The Mudcat Café TM
Thread #133984   Message #3589949
Posted By: Jim Carroll
08-Jan-14 - 04:21 AM
Thread Name: BS: Christmas Truce (1914)
Subject: RE: BS: Christmas Truce (1914)
I have become sick to the stomach of Keith's one-man 'patriotic' nit-picking attempts to apportion blame for and efforts to whitewash the horrors and lies surrounding the mindless carnage that was World War One.
His arguments, when looked ate, are based on two 'witnesses' a tabloid journalist an a military historian who is employed by the Army to teach history (Gary Sheffield) - all the others may have made passing comments on the subject, but are no more than passing references to various points on our understanding of some aspects on the war, but boiled down, his 'star witnesses are a Daily Mail journalist and a British Army employee.
One of his 'witnesses' has actually written a book describing Britain as having "sleepwalked into World War One".
Max Hastings has been described as "weak on the causes of World War One" by a real historian - (a point Keith has refused to respond to to date).
Sheffield's argument is based on the entirely false premise that the popular misconception is that war was fought over "trivial issues".
"I was influenced by what amounted to a "national perception" of the Great War as an utterly futile conflict, fought over trivial issues."
Nobody seriously argues that the war was "trivial" except flag-wavers of the Keith school of non-thought who put it down to a humanitarian gesture to help "poor little Belgium", a genocidal regime whose crimes the world didn't even acknowledge, let alone attempt to prevent, or the assassination of an Arch-Duke.
As far I I understand it, the war was a clash between Empires for economic and political domination - nothing more or less than that, and undisputed by any historian, including Gary Sheffield.
World War was the consequence of the mishandling of the peace brought
attained by the heroes who risked and gave their lives for a hard-won victory - that mishandling included the appeasement and sometimes open support of Hitler and his Nazi monsters who could and should have been stopped by Britain and the Allies - but weren't.
Keith has once again attempted to make this latter fact "off topic"; we are apparently being told that soldiers who fight wars should have no say in why they are fought and what the consequences are.
Keith claims that "all historians" support his view - in fact no historian supports his view as to why men joined up or why the war was fought - none whatever.

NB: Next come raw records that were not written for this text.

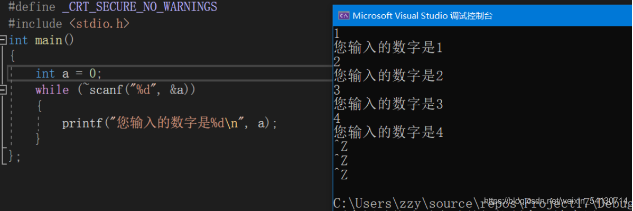This screenshot has height=211, width=633.
Task: Click the console icon in the title bar
Action: tap(343, 16)
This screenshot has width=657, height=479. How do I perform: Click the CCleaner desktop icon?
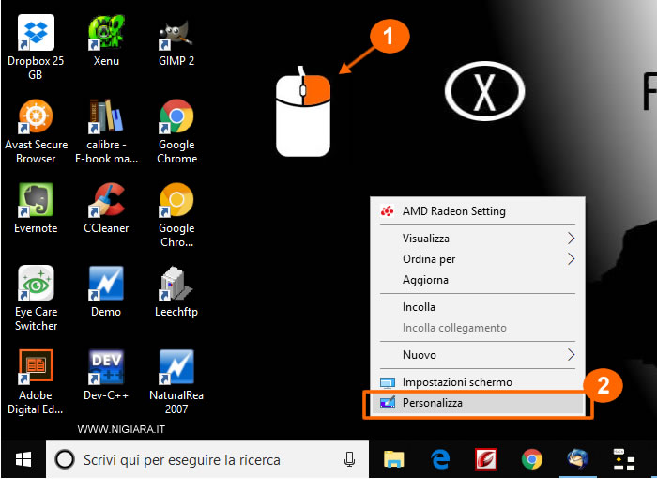point(106,201)
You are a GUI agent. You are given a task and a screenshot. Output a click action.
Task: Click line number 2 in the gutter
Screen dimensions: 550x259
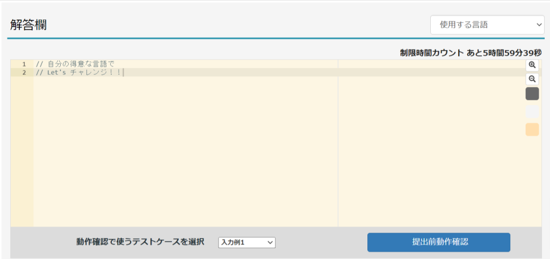coord(24,73)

In fact, the long document he has described as "unreadable" makes the point that it is both wrong and stupid to attempt to apportion blame for the war as all were a responsible, albeit to different degrees.
It was little more than five years of horror, where mainly working men on both sides were set to slaughter each other in the mud of Europe to maintain Imperial political and economic dominance of the world markets - it turned out to the beginning of the end of those Empires - its early death-throes.
As many people have said, we may have won the war, but the people who fought it lost the peace - that is what needs to be discussed in the coming year - no who was to blame for it all.
Personally, my interest in this, and all wars is peripheral.
As a pacifist (sort of) I regard all wars as evil and avoidable.
My mother's mother's husband died on the Somme; her second husband used to frighten the life out of me as a child with his horrific scars from being burned by mustard gas.
My father's brother, my Uncle Gerry, was a war hero in world war two, decorated for bravery as a commando attached to a tank regiment.
He was among those who entered the concentration camps and witnessed the real horrors of war.
He never spoke about it, and we never knew of his military record, other than to see him 'jump' in a military parachute display in a Liverpool park when I was a youth.
He was elevated enormously in my estimation when I found that he was later court martialed for refusing to be sent to participate in the (little-talked-about) Greek Civil war- he said he was horrified by the photographs of soldiers carrying the heads of Greek partisans in order to collect a bounty on them.
As I said, I'm sick of garbage from people like Keith who turn these wars into fights between 'goodies and baddies'
I agree with the feller who said that patriotism is the refuge of scoundrels, usually cowardly and dishonest ones with an axe to grind.